Lógicamente, su visión de las necesidades que enfrenta la Iglesia Católica en tiempos modernos ha causado enfrentamientos y resistencia por parte de los sectores más conservadores, quienes siempre patalearán ante cualquier signo de progreso, percibiéndolo como una amenaza antes que verlo como un escenario para reinventarse. Lo que no tienen en cuenta sus críticos es que son pocas las oportunidades que le quedan a la Iglesia para conectarse con las preocupaciones de las personas más jóvenes, en medio de un mundo que se aleja de los más antiguos postulados católicos.
La tarea que tiene en sus manos Francisco es enorme y compleja, siendo muchos los opositores interesados en frustrar su intento por renovar el credo católico. Su futuro como reformista solo será exitoso si es capaz de conseguir una transformación mayúscula de la Iglesia, que de acuerdo con su visión debe adaptarse a la modernidad y alejarse de las tradiciones más anacrónicas y conservadoras.

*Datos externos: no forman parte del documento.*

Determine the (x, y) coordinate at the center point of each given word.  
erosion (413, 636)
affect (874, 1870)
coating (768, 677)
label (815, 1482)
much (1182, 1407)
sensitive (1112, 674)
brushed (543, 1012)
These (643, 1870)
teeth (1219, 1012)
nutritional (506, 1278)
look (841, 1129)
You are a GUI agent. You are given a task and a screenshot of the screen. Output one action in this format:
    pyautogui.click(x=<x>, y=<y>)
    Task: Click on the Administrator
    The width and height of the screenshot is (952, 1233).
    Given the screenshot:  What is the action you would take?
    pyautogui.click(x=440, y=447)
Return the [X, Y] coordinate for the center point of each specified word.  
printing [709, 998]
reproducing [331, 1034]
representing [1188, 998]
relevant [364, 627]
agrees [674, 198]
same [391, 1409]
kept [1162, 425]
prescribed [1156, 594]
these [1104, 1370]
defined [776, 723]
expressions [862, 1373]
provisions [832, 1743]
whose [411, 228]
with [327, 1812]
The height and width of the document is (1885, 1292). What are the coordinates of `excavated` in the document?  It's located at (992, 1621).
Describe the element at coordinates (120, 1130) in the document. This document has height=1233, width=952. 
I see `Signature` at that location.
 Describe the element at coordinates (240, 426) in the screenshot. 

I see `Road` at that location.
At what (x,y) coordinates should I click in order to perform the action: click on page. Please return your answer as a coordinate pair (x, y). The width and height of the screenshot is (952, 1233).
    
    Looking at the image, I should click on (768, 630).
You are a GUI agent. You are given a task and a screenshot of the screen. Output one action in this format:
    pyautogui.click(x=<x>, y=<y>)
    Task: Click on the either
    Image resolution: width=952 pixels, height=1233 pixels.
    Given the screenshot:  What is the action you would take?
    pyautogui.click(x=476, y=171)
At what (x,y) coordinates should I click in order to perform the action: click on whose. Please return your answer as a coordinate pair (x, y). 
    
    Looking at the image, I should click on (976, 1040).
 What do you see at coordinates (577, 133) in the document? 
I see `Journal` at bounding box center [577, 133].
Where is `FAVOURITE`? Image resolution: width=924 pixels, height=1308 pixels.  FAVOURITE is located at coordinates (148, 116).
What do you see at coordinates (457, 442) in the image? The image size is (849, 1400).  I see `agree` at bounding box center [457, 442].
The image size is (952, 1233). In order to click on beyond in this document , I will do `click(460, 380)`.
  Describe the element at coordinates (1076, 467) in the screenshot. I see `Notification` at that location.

Como ateo y ciudadano de un país construido en el marco de guerras y conflictos, recibo con ilusión el mensaje de reconciliación que trae el Papa Francisco, aún sin compartir su credo religioso ni su visión sobre el origen del mundo. Ya es hora de que las afiliaciones religiosas dejen de escudar a quienes defienden la segregación, el odio y la guerra, y que desenmascaren la burda contradicción de quienes insisten en hacerlo.